● **Problem requirements**
Return every line from the listing where the word "page" occurs.

(Input for this task)

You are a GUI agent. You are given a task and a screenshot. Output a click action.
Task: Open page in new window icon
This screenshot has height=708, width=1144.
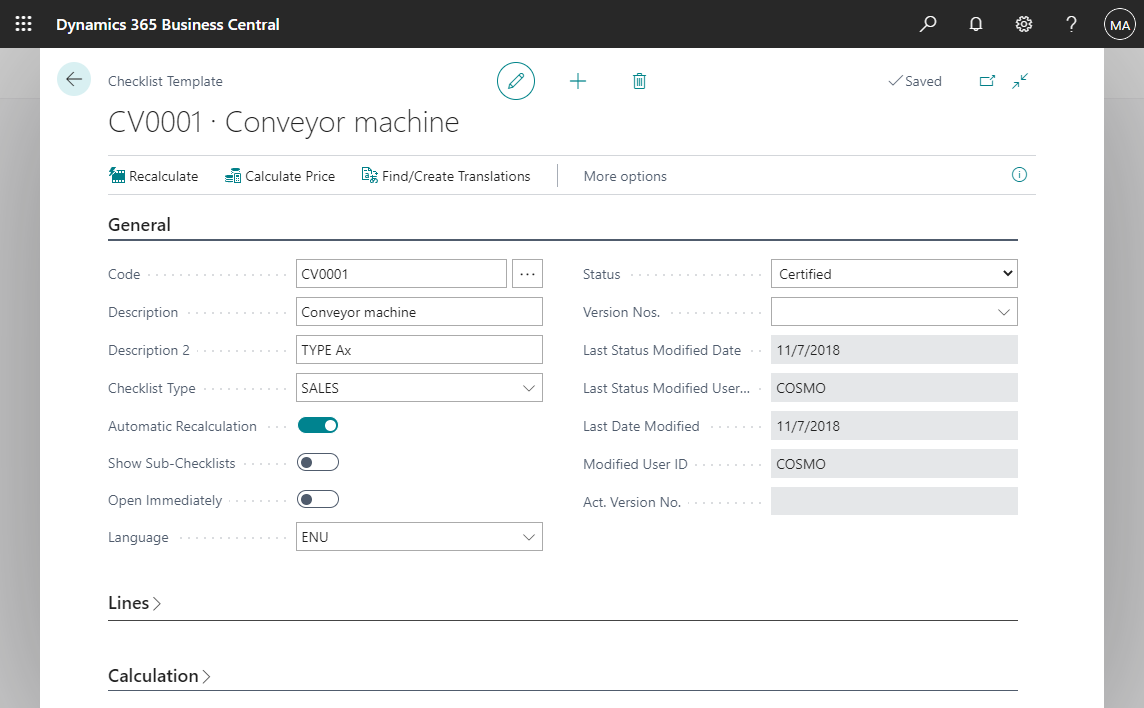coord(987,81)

(End Input for this task)
(Input for this task)

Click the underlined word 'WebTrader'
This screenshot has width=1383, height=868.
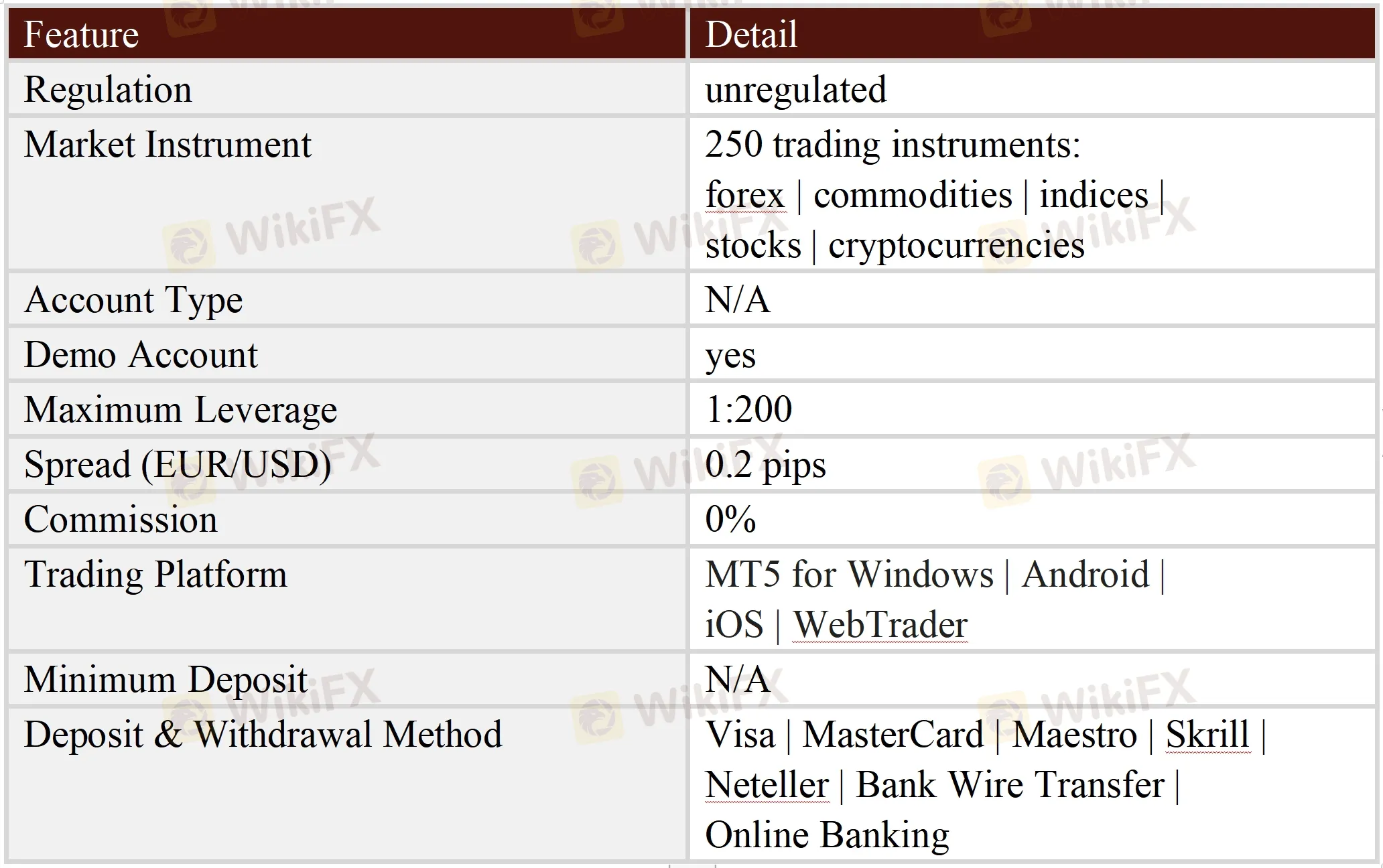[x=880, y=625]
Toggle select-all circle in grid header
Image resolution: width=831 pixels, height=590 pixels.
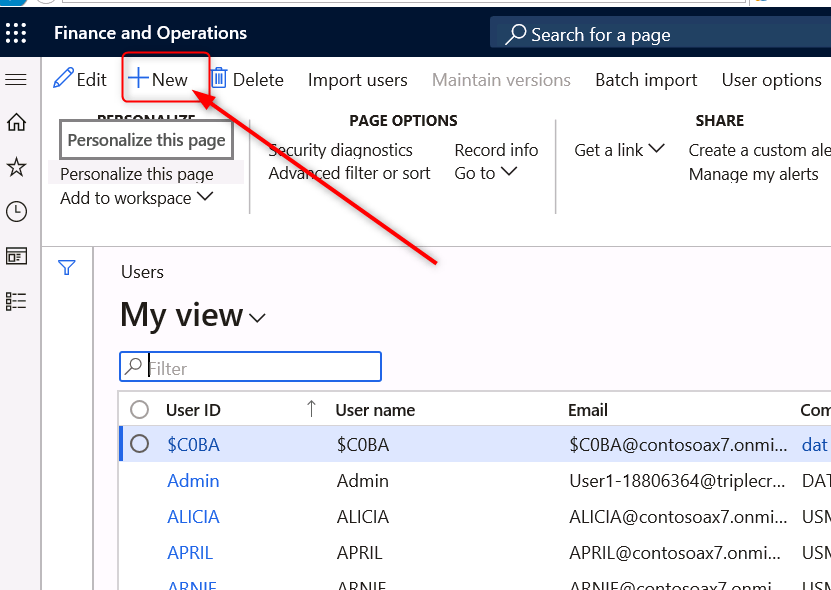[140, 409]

(End Input for this task)
(Input for this task)

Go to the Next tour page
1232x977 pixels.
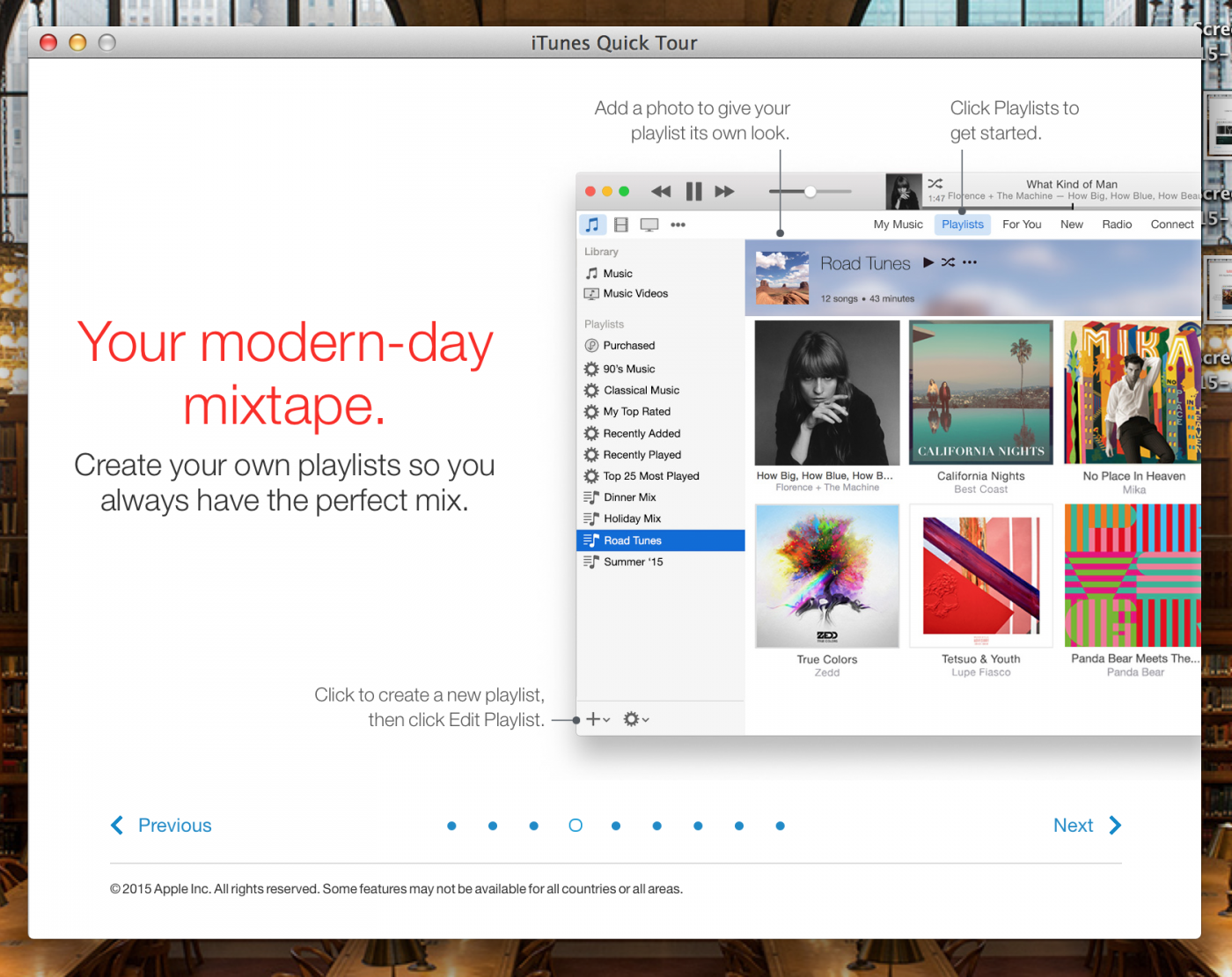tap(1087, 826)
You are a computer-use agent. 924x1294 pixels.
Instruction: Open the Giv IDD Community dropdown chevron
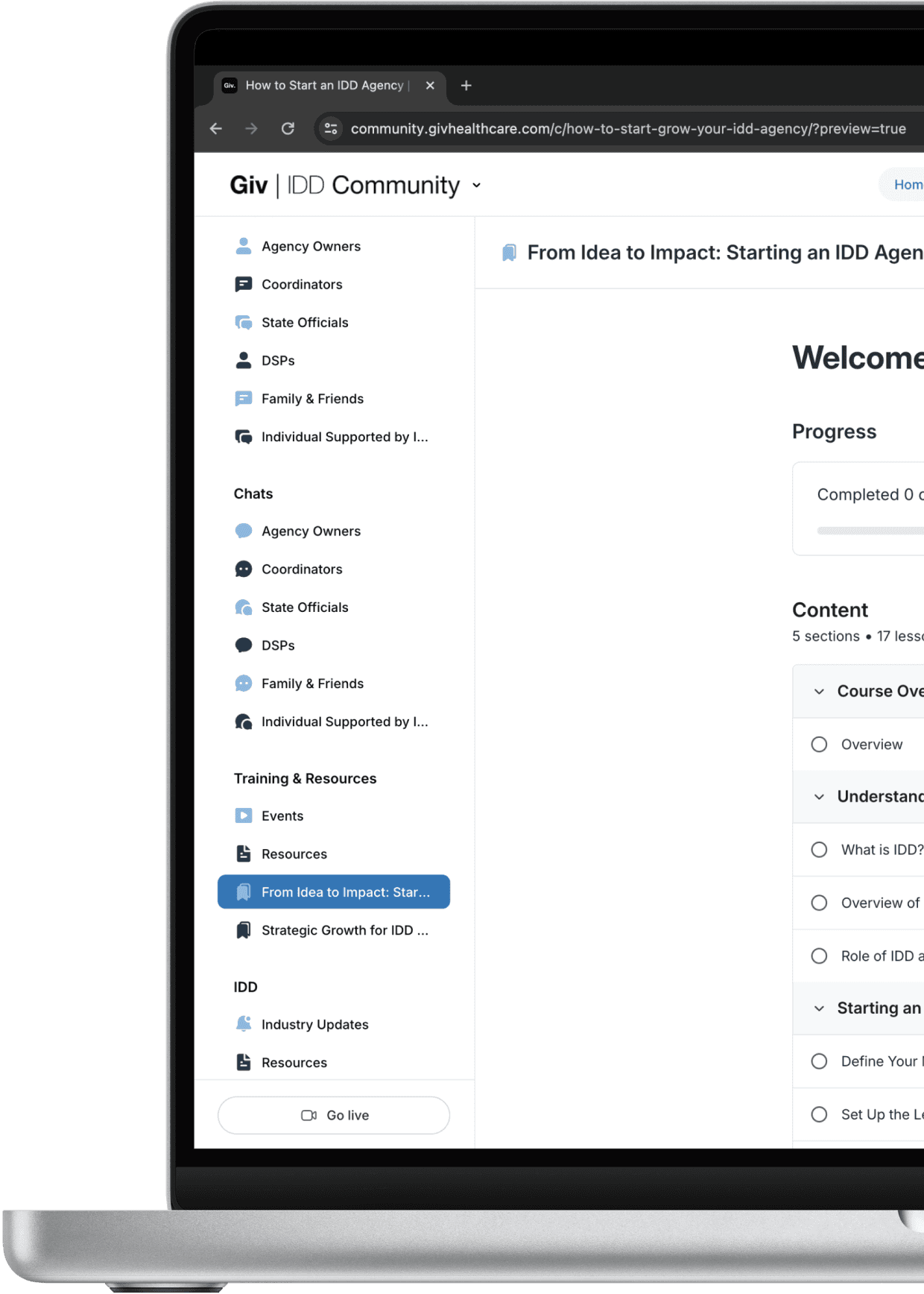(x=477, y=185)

(End Input for this task)

● **Response box**
Task: Open page in new window icon
Go to the Next tour page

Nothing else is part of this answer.